The brave new world of Oranga Tamariki

‘Stand up and you stand alone'

Last week Newsroom revealed details around Oranga Tamariki CEO Grainne Moss’ sudden exit from her previous role at Bupa and asked how, within months of receiving a payout, she had managed to secure a top job in the public service.

Influential Māori leaders have been calling for her resignation for more than a year, with the heat turned up again this month after the release of the Children’s Commissioner report into the agency’s uplift practices.

In the second part of this investigation we talk to current and former staff from Oranga Tamariki who share serious concerns over a culture in the government agency that they say can put tamariki at risk. Melanie Reid, Cass Mason and Bonnie Sumner report.

Imagine an eight-year-old girl, alone in a teenage residential home, clutching her only two possessions - an old doll and a framed picture of Dora the Explorer.

The other members of the house are all much older than her - several tough teenage girls, many living with mental health challenges due to their own histories of abuse and neglect. They deface her Dora poster and throw her doll into a tree.

The girl is scared and lonely and she cries and cries.

Now imagine you’re a new social worker at Oranga Tamariki, one with 13 years of extensive professional expertise and experience in child and adolescent mental health, trauma and abuse, who has been drawn to the rebranded child welfare agency and its promise of a vision for helping Aotearoa’s tamariki.

The social worker knows there is no way the eight-year-old should be placed there and when she raises this with her supervisor, she simply replies: “I’m sick of hearing about that kid and all her crying.” The girl is left in the home.

“This was a financial decision made over the wellbeing of the child.

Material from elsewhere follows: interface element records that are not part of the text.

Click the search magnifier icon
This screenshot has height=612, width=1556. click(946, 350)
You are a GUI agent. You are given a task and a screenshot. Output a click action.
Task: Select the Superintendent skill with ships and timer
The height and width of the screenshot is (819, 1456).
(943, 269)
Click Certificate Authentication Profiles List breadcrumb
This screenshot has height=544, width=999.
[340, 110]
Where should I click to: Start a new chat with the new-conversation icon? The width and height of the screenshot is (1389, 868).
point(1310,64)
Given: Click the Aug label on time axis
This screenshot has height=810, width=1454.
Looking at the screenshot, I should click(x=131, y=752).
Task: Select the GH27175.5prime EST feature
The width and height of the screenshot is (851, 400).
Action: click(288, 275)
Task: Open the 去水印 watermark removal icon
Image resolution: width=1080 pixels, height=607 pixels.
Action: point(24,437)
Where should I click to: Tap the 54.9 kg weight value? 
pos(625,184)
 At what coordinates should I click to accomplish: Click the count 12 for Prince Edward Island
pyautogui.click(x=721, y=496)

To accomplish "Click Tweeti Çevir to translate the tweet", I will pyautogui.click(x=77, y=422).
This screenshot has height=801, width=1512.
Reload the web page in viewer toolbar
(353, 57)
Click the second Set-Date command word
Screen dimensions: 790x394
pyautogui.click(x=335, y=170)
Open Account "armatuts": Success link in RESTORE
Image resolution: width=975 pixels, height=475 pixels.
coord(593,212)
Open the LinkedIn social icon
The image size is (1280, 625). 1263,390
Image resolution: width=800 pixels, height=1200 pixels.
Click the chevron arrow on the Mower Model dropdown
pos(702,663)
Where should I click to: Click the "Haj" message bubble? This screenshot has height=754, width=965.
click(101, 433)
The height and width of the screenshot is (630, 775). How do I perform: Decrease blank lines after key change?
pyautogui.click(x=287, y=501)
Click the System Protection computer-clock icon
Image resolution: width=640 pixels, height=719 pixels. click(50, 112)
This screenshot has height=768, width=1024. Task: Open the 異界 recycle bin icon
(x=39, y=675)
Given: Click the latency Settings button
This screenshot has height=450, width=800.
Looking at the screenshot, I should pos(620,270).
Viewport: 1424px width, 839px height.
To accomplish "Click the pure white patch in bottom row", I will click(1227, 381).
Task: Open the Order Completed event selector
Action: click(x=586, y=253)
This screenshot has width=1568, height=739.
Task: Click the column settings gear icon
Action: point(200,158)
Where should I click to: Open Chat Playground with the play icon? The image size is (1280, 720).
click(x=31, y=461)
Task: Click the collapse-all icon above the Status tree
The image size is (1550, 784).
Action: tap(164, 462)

The child could easily have been taken to a motel with a relieving caregiver until a placement could be found,” the social worker tells Newsroom.

She gets another case, one where she is asked by the supervisor to complete a caregiver assessment so a girl can be returned to the care of a family.

But one of those caregivers had only a year earlier been convicted and jailed for pointing a loaded gun at that child’s head and repeatedly beating her with an implement.

The social worker completes a complex assessment and recommends the application be declined.